Yos bilang tersangka melanggar pasal pertama 310 ayat 3 undang-undang (UU) Nomor 22 tahun 2009 tentang Lalu Lintas dan Angkutan Jalan.
Atau, kedua, pasal 310 ayat 2 UU No. 22 Tahun 2009 ttg Lalu lintas dan Angkutan Jalan.
Kemudian, dari Kejari Sergai atas nama tersangka Gelpin Simanjuntak alias Gelpin yang melanggar pasal 80 ayat 2 jo Pasal 76c UU RI No. 35 tahun 2014 tentang Perubahan kedua atas UU No. 23 tahun 2002 tentang Perlindungan Anak
Perkaran ketiga, kata Yos, dari Kejari Asahan atas nama tersangka Warseno alias Seno yang melanggar pasal 363 ayat 1 ke-4 KUHPidana atau Pasal 107 huruf dan UU RI Nomor 30 tentang perkebunan Jo Pasal 55 KUHP.
“Tersangka ini ‘terpaksa’ mencuri sawit karena butuh biaya untuk persalinan isterinya,” kata Yos A Tarigan.
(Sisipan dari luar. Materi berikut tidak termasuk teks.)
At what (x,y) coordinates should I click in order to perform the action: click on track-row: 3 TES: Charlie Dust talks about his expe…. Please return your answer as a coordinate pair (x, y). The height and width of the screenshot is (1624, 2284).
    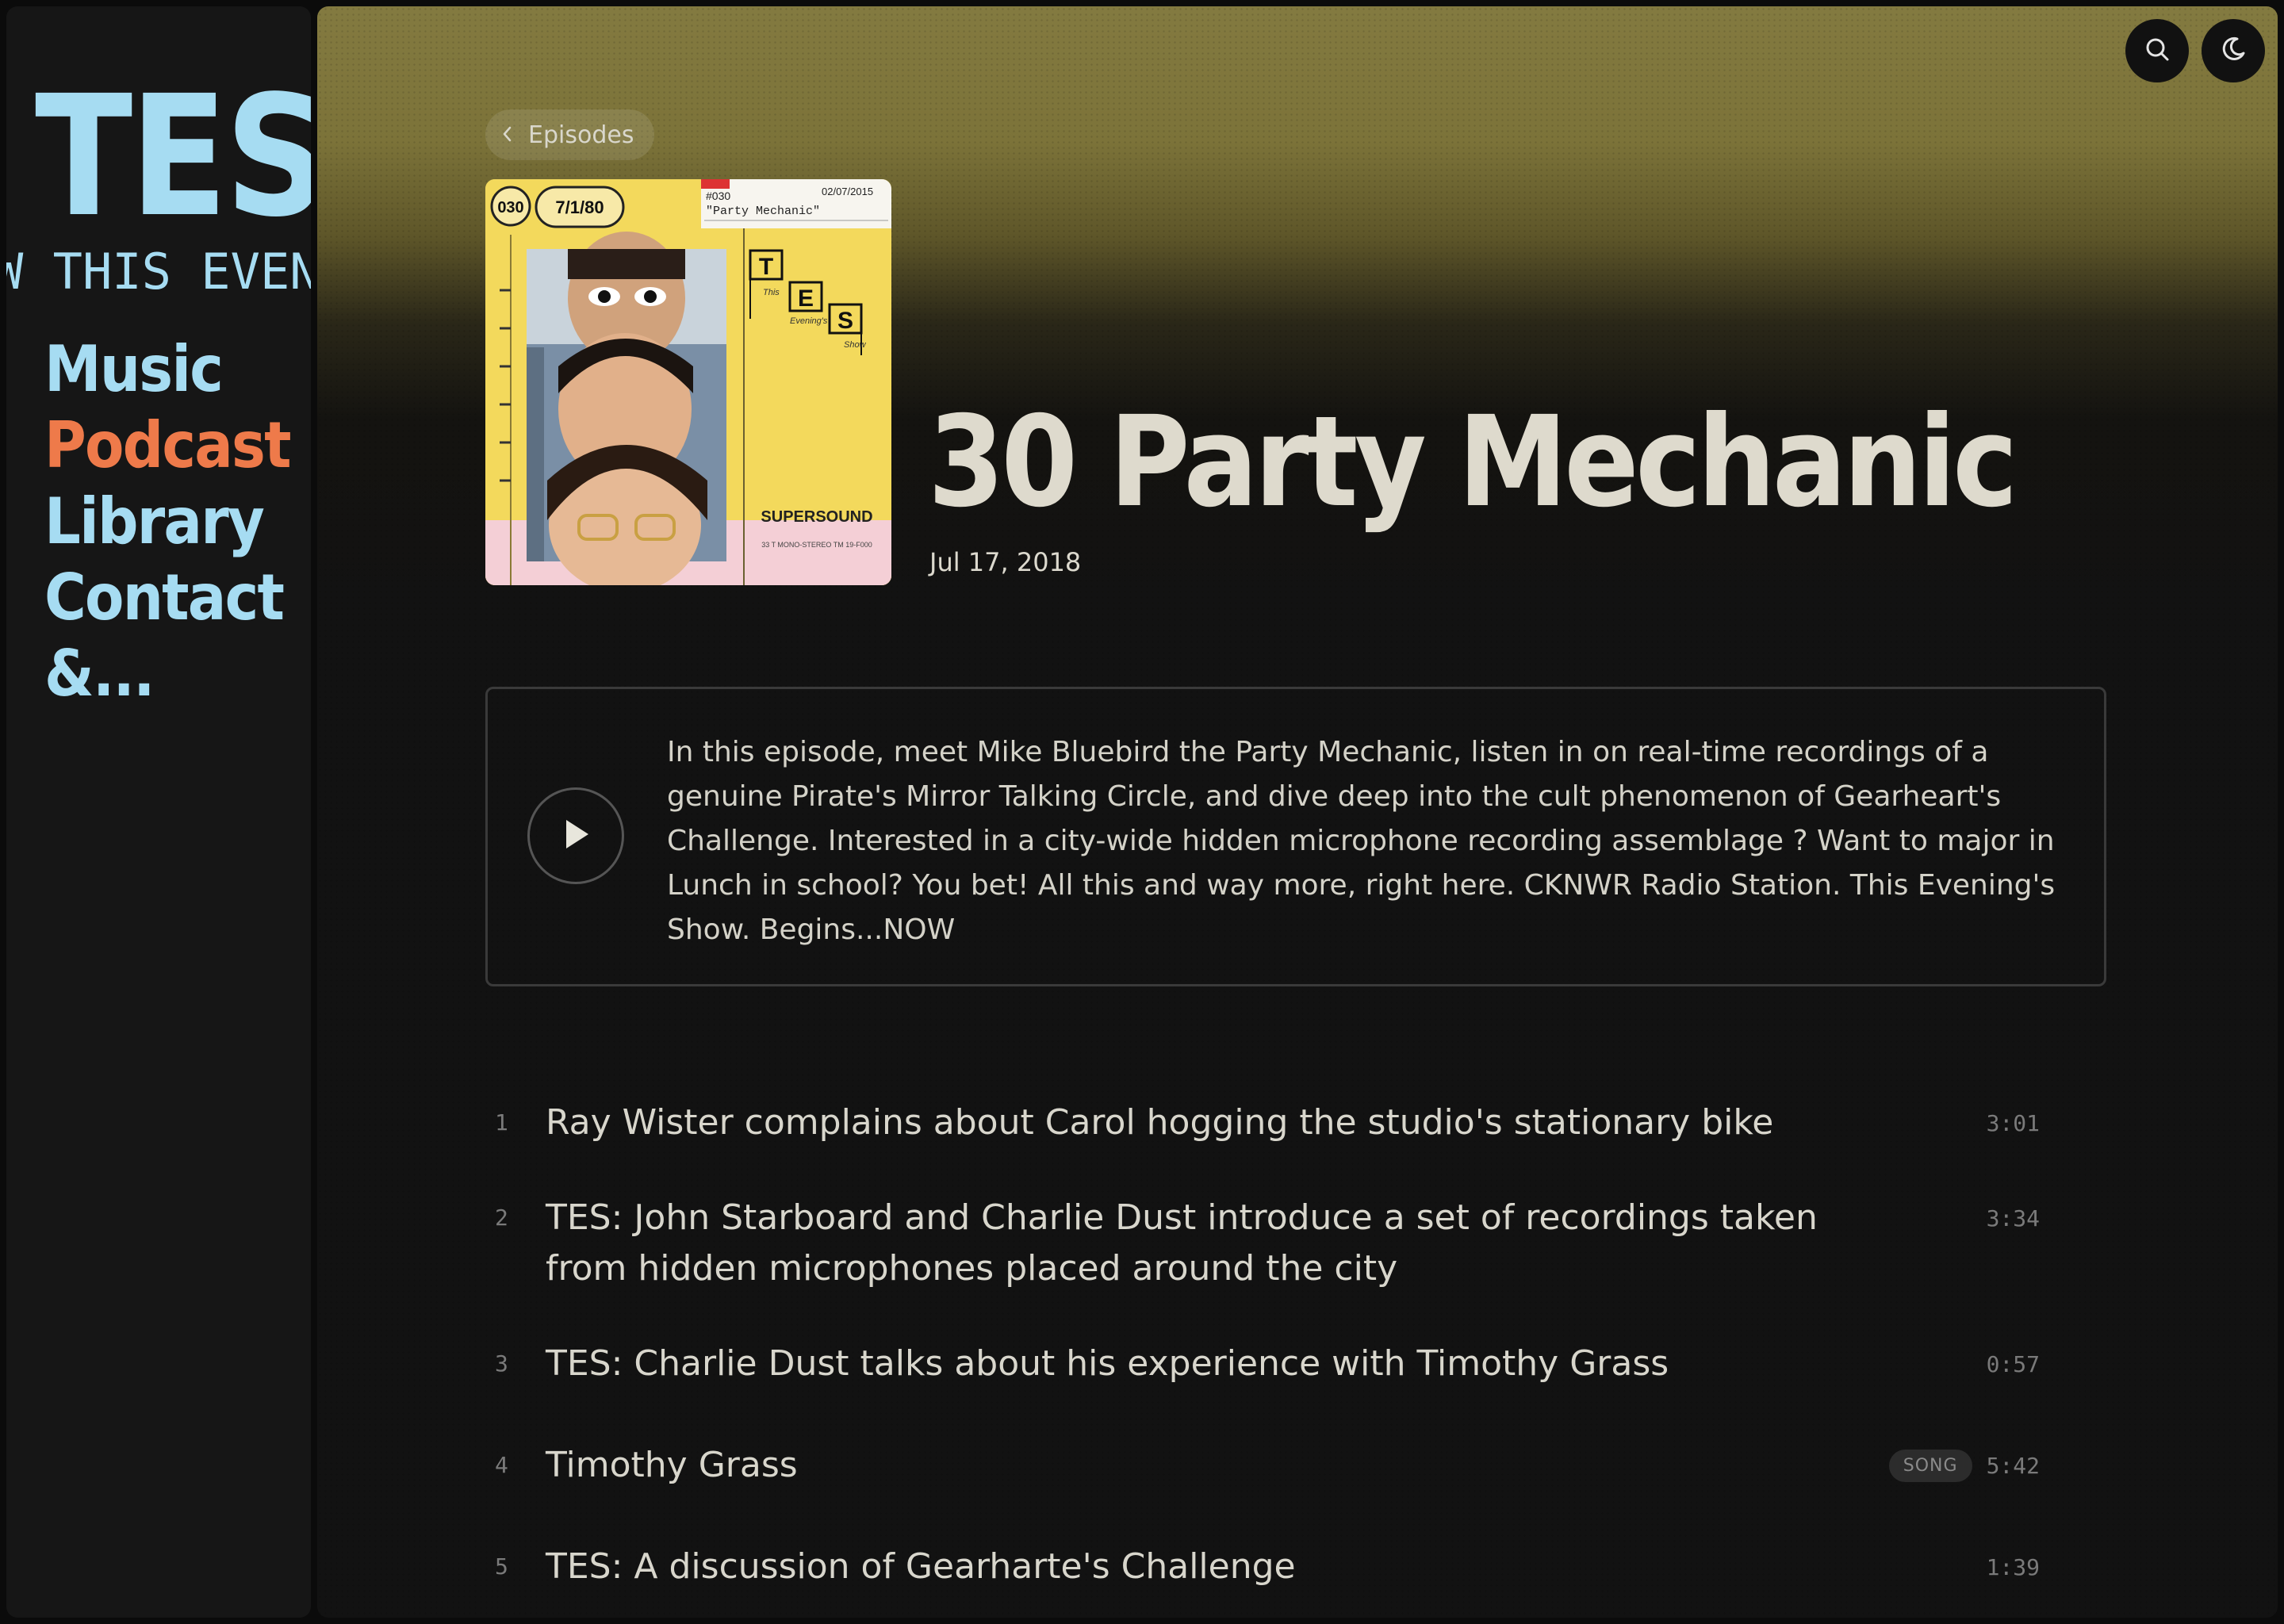
    Looking at the image, I should click on (1262, 1364).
Adapun alasan dan pertimbangan dilakukannya penghentian penuntutan dengan penerapan restorative jusctice, lanjut Yos A Tarigan, berpedoman pada Peraturan Jaksa Agung Nomor 15 tahun 2020.
Yaitu, tersangka baru pertama kali melakukan tindak pidana, ancaman hukuman di bawah 5 tahun penjara.
Lalu, adanya perdamaian antara tersangka dengan korban dan direspons positif oleh keluarga.
Lebih lanjut mantan Kasi Pidsus Kejari Deli Serdang ini menyampaikan bahwa antara tersangka dan korban ada kesepakatan berdamai.
Kata Yos, tersangka menyesali perbuatannya serta berjanji tidak akan mengulangi perbuatannya lagi.
Ia katakan, proses pelaksanaan perdamaian juga disaksikan oleh keluarga, tokoh masyarakat, dan tokoh agama, serta difasilitasi oleh Kajari, dan jaksa yang menangani perkaranya.
Ia menyebutkan, penghentian penuntutan dengan pendekatan keadilan restoratif ini membuka ruang yang sah menurut hukum bagi pelaku dan korban.
“Khususnya secara bersama merumuskan penyelesaian permasalahan guna dilakukannya pemulihan keadaan ke keadaan semula,” kata Yos Arnold Tarigan.